(Extra quiz credit for everyone) Find a published paper from an ACM or IEEE conference that discusses a novel sparse matrix format that was not covered in class. Discuss why the proposed format is superior to the CSR or CSC format. Make sure cite your sources.

**Modified Compressed Sparse Row Format for Accelerated FPGA-Based Sparse Matrix Multiplication**

(Cited from <https://ieeexplore.ieee.org/document/9181266>)

This paper presents a modified CSR sparse matrix format, which improve SMVM performance on multi-core FPGA-based hardware accelerators environment. As far as I know, FPGA (Field Programmable Gate Array) is a further development of programmable devices such as PAL (Programmable Array Logic) and GAL (General Array Logic). It emerged as a semi-custom circuit in the field of ASICs, addressing the shortcomings of custom circuits and overcoming the limited number of gates of the original programmable devices. As a consequence, FPGAs’ pipelinability combined with parallelism become more competitve in SMVM implementation.

As we all know, large size sparse matrixs are essential for SMVM algorithm. CSC or CSR format store sparse matrices by column and by row respectively and basically they’re always used to reduced memory and enhance efficiency of data communication between cores and memory. However, these two traditional storage methods may increase the computing load per core considerably when the volume of tasks increases significantly. Correspondingly, MSCR is to make optimizaitons on the memory bandwidth and thus increase performance through eliminating the bottleneck.

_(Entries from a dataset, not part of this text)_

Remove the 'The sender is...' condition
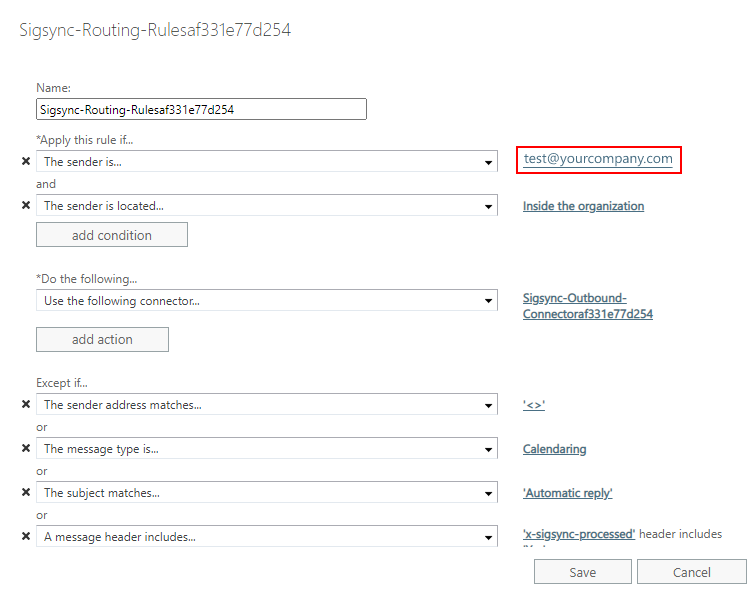The image size is (754, 596). click(26, 161)
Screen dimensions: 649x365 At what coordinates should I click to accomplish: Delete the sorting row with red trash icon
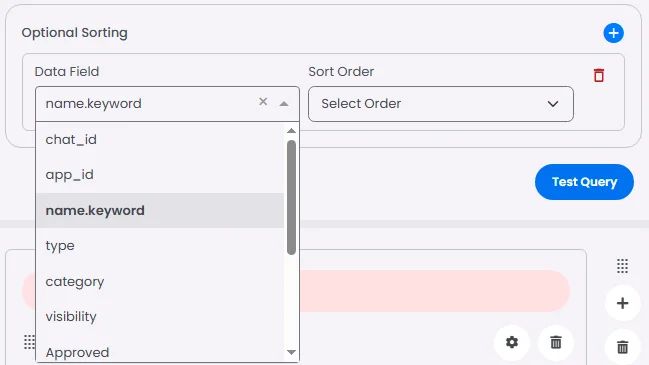coord(599,75)
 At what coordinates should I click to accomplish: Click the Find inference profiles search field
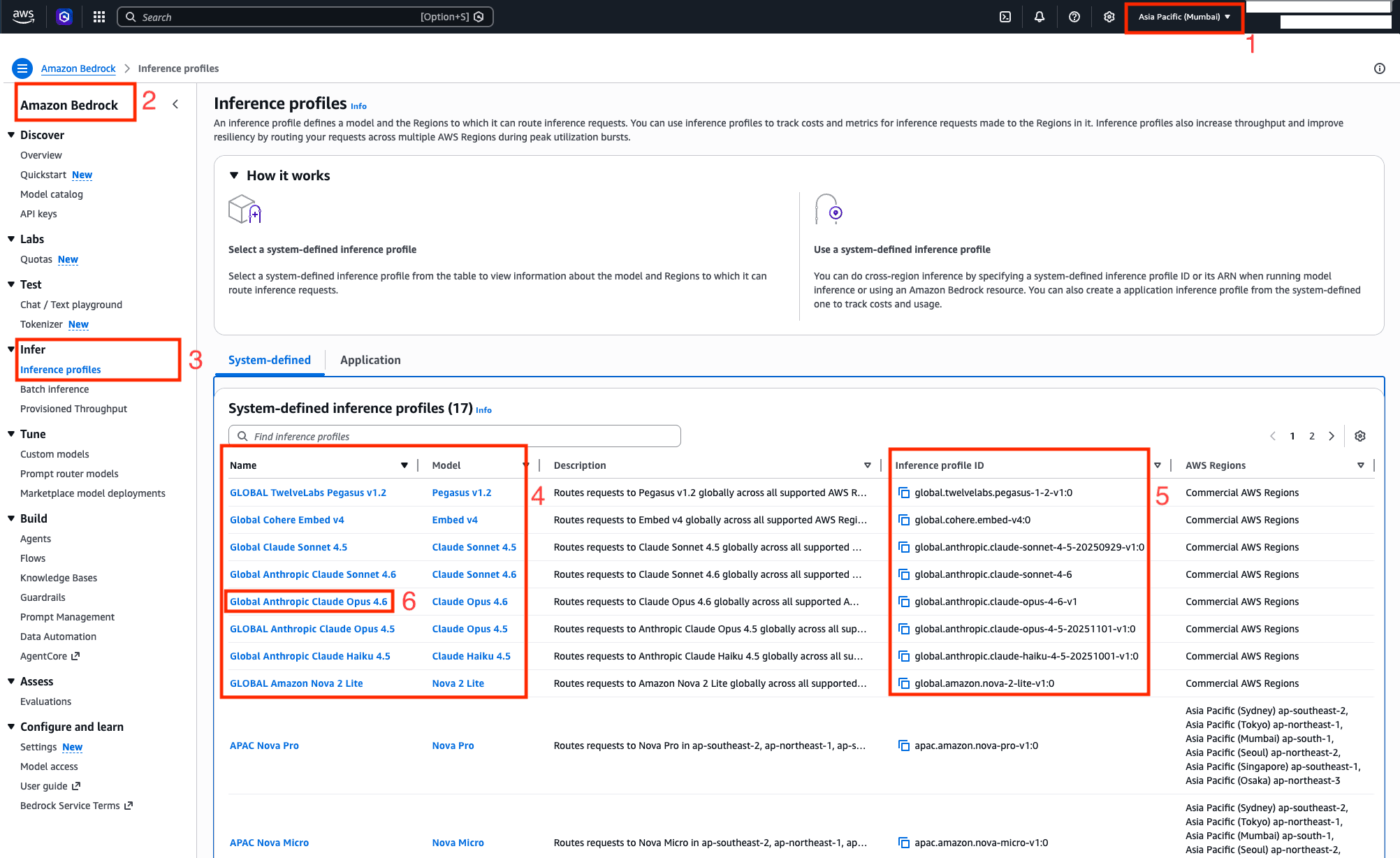click(454, 436)
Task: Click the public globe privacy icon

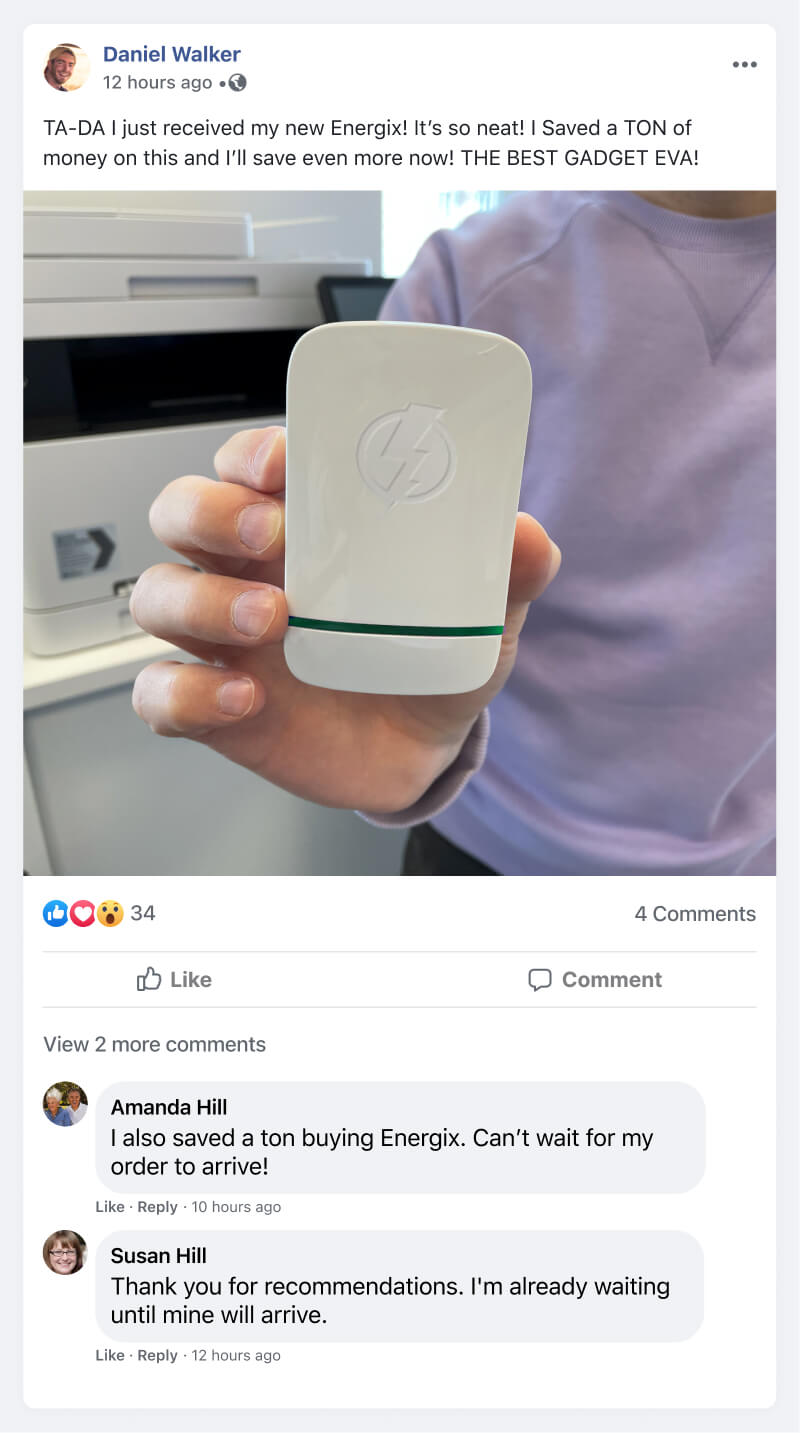Action: tap(237, 83)
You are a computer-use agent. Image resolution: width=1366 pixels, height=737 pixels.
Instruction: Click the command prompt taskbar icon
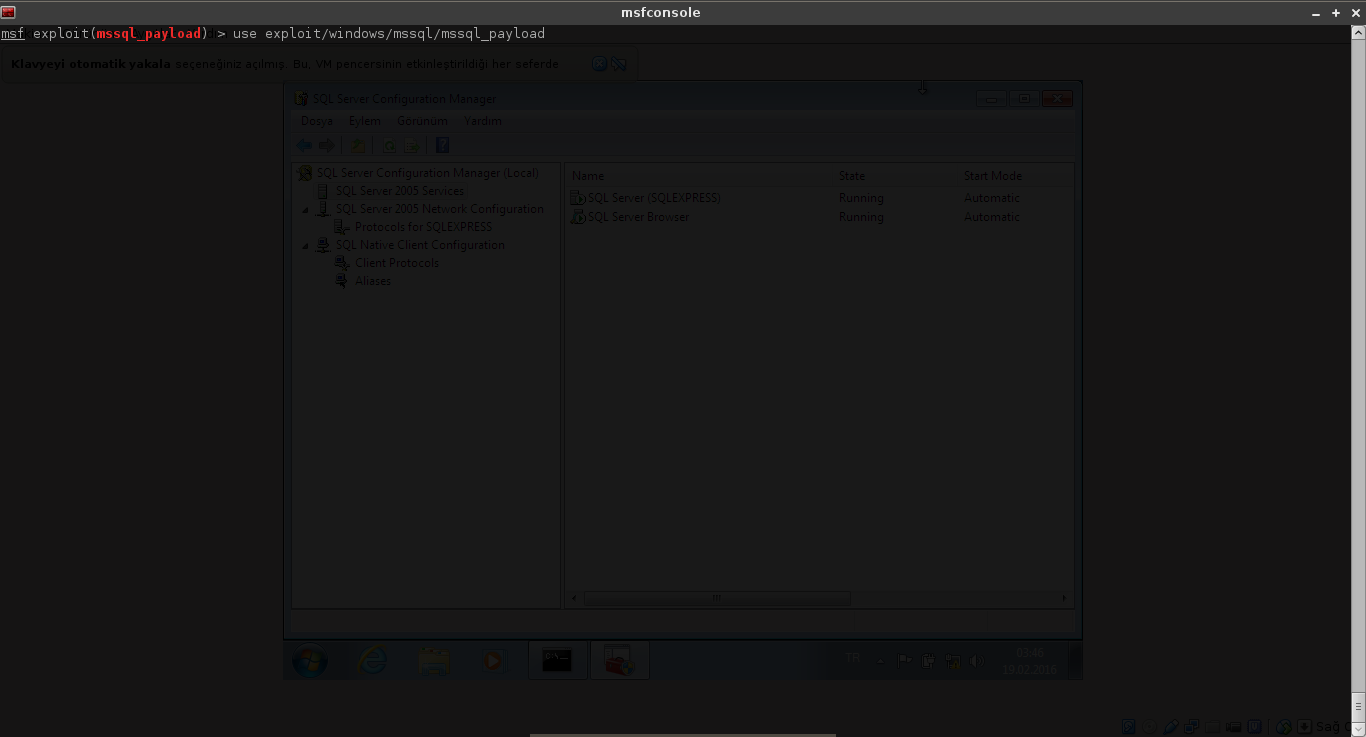[x=557, y=660]
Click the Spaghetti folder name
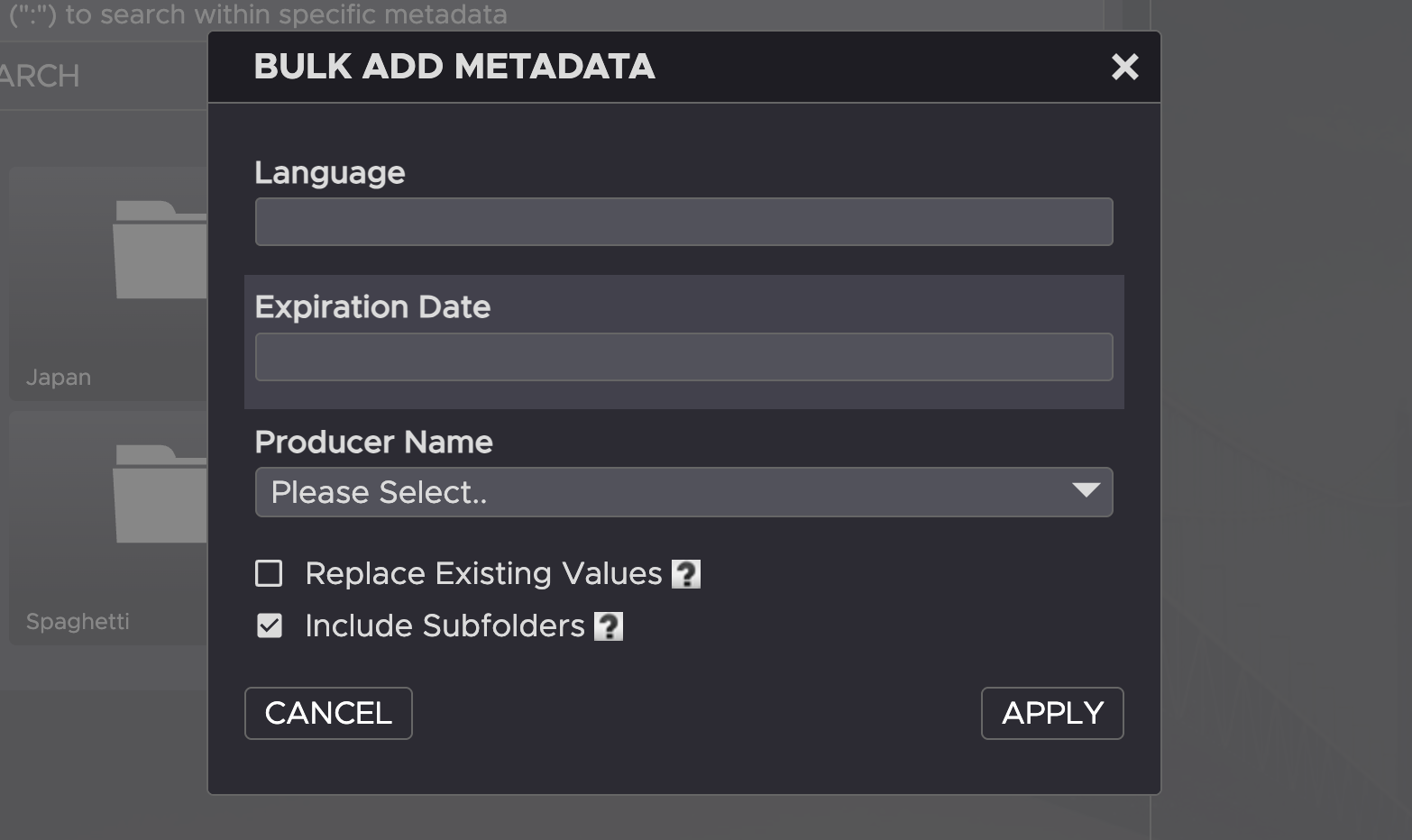 [x=78, y=622]
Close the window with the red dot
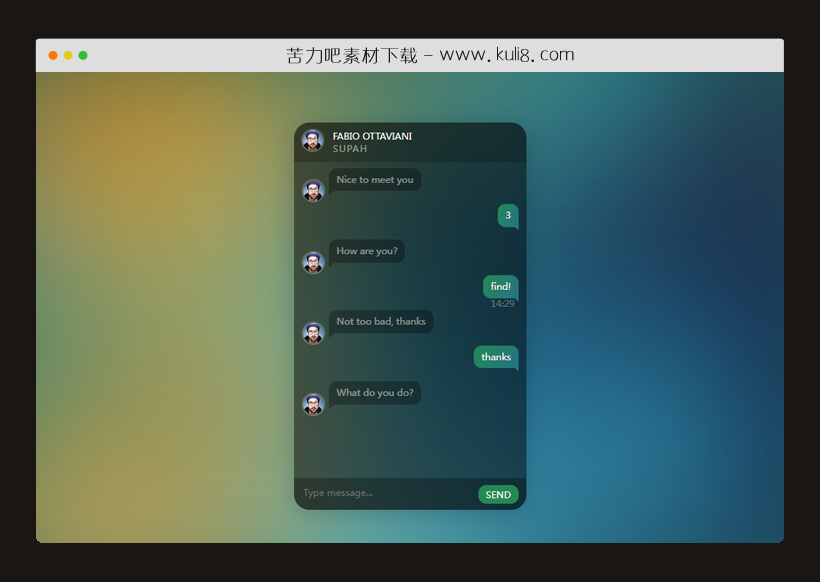Viewport: 820px width, 582px height. [53, 56]
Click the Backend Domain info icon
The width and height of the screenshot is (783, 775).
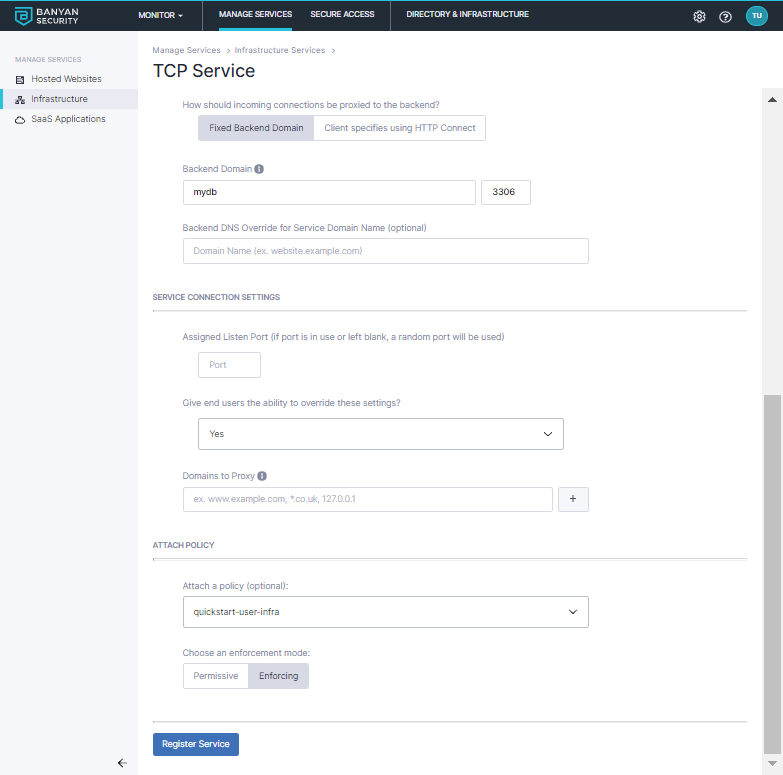(259, 169)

The advantage of this format over CSR and CSC is that it is based on the Hu’s scheduling CSR format (T. C. Hu, “Parallel sequencing and assembly line problems” Operations research, vol. 9, no. 6, pp. 841–848, 1961.) and accelerates the most time-consuming computational tasks to the maximum extent possible. The algorithmic procedure is to reallocate and store the non-zero values of a particular sparse matrix in memory over a certain number of CPU cores, so that each row can be processed by a separate core. This paper uses a System Verilog model to evaluate the performance. Experimental text files are loaded to the MAC in ModelSim, and compared in terms of density, size and acceleration. Due to the advantage of the parallelizaation capability of FPGAs, the paper's method has a significant speed-up compared to traditional storage methods.